I'm not saying that the US$750 machine could replace my US$2300 machine for speed but functionality probably isn't a problem.
I never thought that I would say that any version of Windows was smoother than Mac OS X but it's pretty much the truth. Windows 7 proved that Microsoft could make Windows get out of the way when you just wanted to work. It wasn't foolproof but it was much better than all of the previous versions.
Windows 10 seems to greatly improve on that. The Windows App Store works brilliantly well. Being able to use touch-enabled displays is interesting and it works but it doesn't seem great yet. Folding the laptop computer into different shapes works well enough, but it doesn't automatically switch enough automagically. They'll probably get there. They want the desktop back. I might be willing after all these years.
Update 2015.12.30: I was trying to download Evernote several times--at least, 6, from the Purchases pages, since it wouldn't work from the Update page and I noticed a problem with Numbers--from last year after my computer was updated to 10.9.5. It never completed while inside of the Apple Store on their network.

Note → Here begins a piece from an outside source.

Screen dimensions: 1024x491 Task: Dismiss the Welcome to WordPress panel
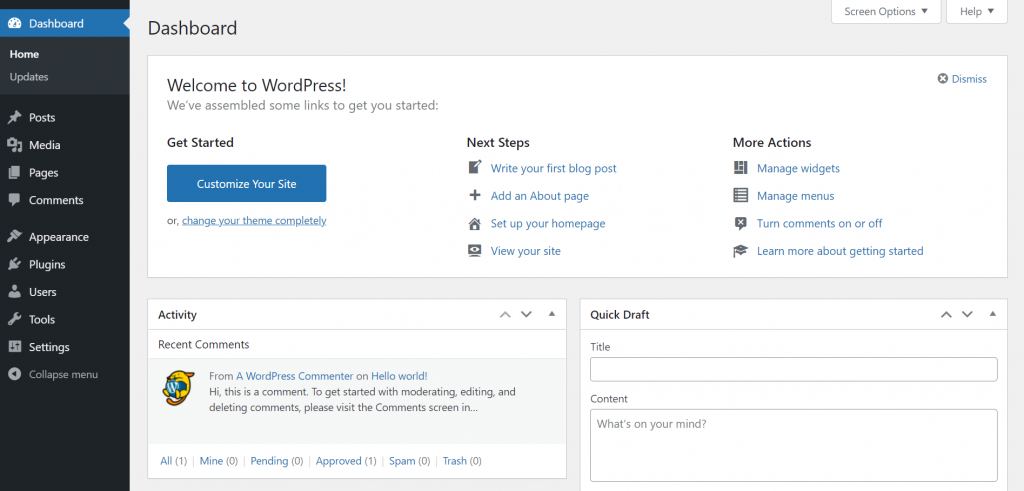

Having been at the car dealership for service today, I used their network, which isn't any faster than my mobile hotspot to update everything but it worked. I know that I shouldn't trust open networks, but it worked, rather than my safe mobile hotspot. I can access my spreadsheets again. Apple needs to test in real-life situations, not just the best, easiest situations.
There are several versions of the iWork applications since then, and they show up in Incompatible Updates, along with the latest version (4.0.0) of Twitter. How is it that they could be incompatible when they shouldn't be tied so closely to the operating system? I'm remembering how Microsoft Office was using hidden APIs to make it faster than the competition and yet, the DoJ under George W Bush ignored this kind of thing and wanted to watch their accounting practices instead.
Apple seems to be just as back-handed some days. Why should Safari updates require a restart when Chrome and Firefox updates don't.
In any case, the road is smoother but it will become bumpy again, I'm sure.
Update 2016.01.27: Since upgrading to 10.11.3, the Mac App Store seems somewhat better. I'll wait to see how it handles non-Apple applications before saying that it's running smoothly, but I have hopes.